Indian Rupee Settles at Three-Month High on Foreign Inflows, Vaccine Hopes

The Indian rupee is settling at its best level against the US dollar in three months as foreign inflows and vaccine hopes elevated the currency. The rupee has been Asia’s worst-performing currency this year, driven primarily by the coronavirus pandemic and volatility in global financial markets. Could analysts’ forecasts of further appreciation in the second half of 2020 come true?

Because the US and other major stock markets have relatively stabilized in recent weeks, there is a greater appetite for riskier investments. India is an emerging market that attracts this type of trader, and the data suggests foreign investments have contributed to the nation’s rallying equity market.
Despite becoming a hotspot for COVID-19, traders are willing to take a gamble on India.

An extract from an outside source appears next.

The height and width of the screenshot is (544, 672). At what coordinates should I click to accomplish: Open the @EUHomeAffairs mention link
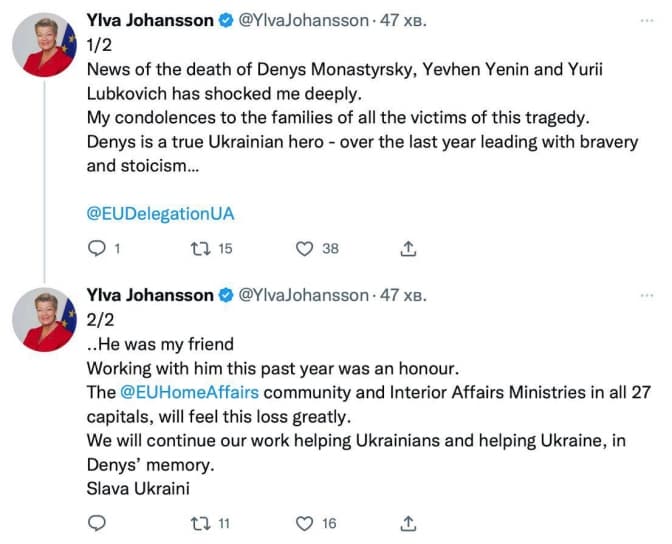(x=188, y=393)
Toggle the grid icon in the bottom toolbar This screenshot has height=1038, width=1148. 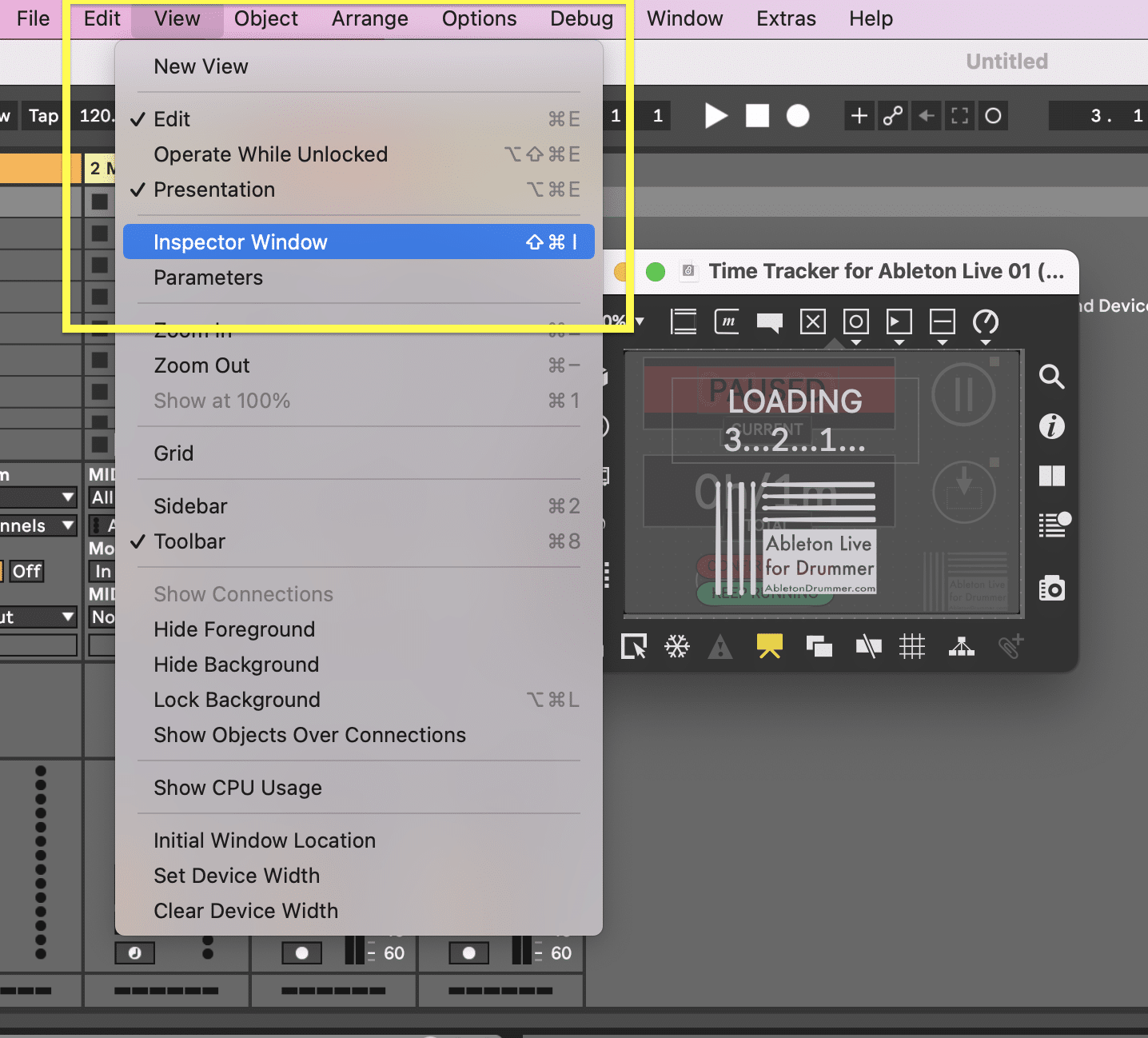911,646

In fact, India could be one of the biggest beneficiaries of central banks’ unconventional quantitative easing efforts. Markets are trying to prognosticate a course to navigate in the coming months, which is proving to be difficult due to the resurgence of the virus outbreak.
India has more than 605,000 confirmed cases of coronavirus, with nearly 18,000 deaths. The daily figures keep exploding.

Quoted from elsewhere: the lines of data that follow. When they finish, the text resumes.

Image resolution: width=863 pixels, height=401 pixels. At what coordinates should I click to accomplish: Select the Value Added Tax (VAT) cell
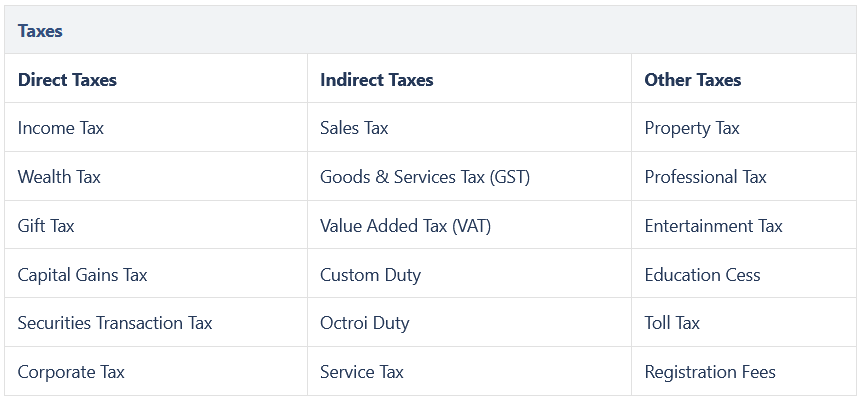pyautogui.click(x=406, y=226)
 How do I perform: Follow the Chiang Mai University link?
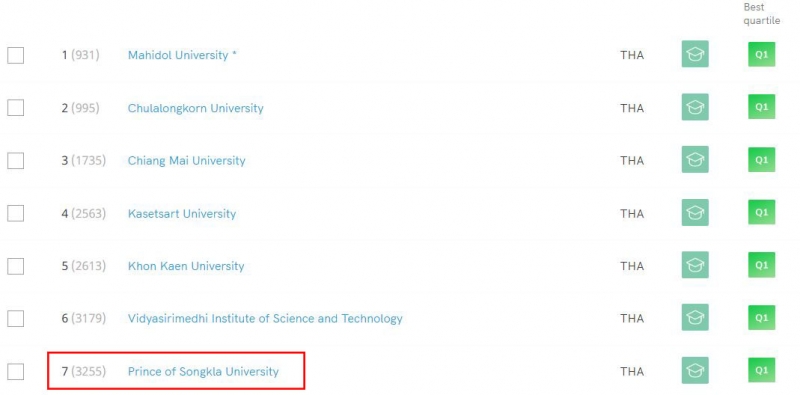(186, 161)
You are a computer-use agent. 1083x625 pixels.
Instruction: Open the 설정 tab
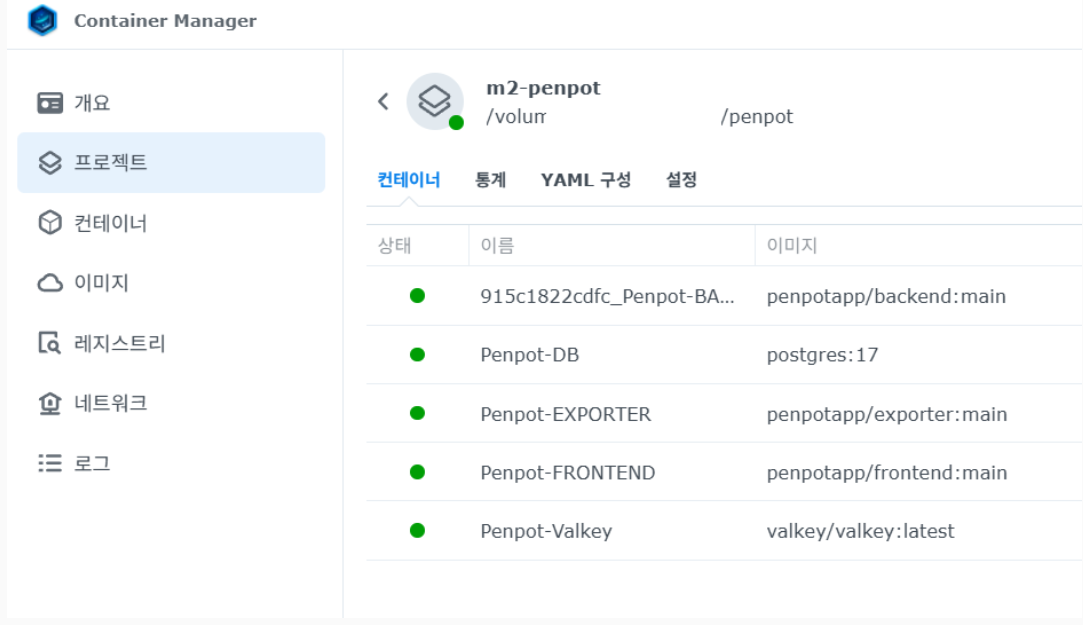pyautogui.click(x=681, y=180)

With positive developments on the vaccine front, Indian markets have been rallying on hopes that a treatment could come to market by early next year at the earliest. But it is unclear how much more damage the country could face by then. Still, the benchmark S&P BSE Sensex jumped 1.2% on Thursday, and NSE Nifty 50 index settled 1.17% higher.
The nation’s manufacturing sector is showing signs of a rebound. The IHS Markit manufacturing purchasing managers’ index (PMI) jumped to 47.2 in June, up from 30.8 in May – anything below 50 indicates a contraction. This is the third consecutive monthly drop amid shrinking output, employment, new orders, and export sales, albeit at a slower pace. Business confidence has surged to a four-month high.

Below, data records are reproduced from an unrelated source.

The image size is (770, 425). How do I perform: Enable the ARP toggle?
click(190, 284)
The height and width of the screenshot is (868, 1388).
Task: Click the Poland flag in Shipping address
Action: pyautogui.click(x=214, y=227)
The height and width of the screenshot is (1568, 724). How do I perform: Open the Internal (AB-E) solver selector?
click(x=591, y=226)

Last month, infrastructure output plunged at an annualized rate of 23.4%, up from a 37% decline in April.
Analysts will be watching to see if the rupee can stay below the 75 threshold against the greenback, which is currently the best level since April. Some analysts think the next target for the rupee is 74.
The USD/INR currency pair fell 0.93% to 74.7851, from an opening of 75.4636, at 19:03 GMT on Thursday. The EUR/INR tumbled 1.11% to 84.0000, from an opening of 84.9300.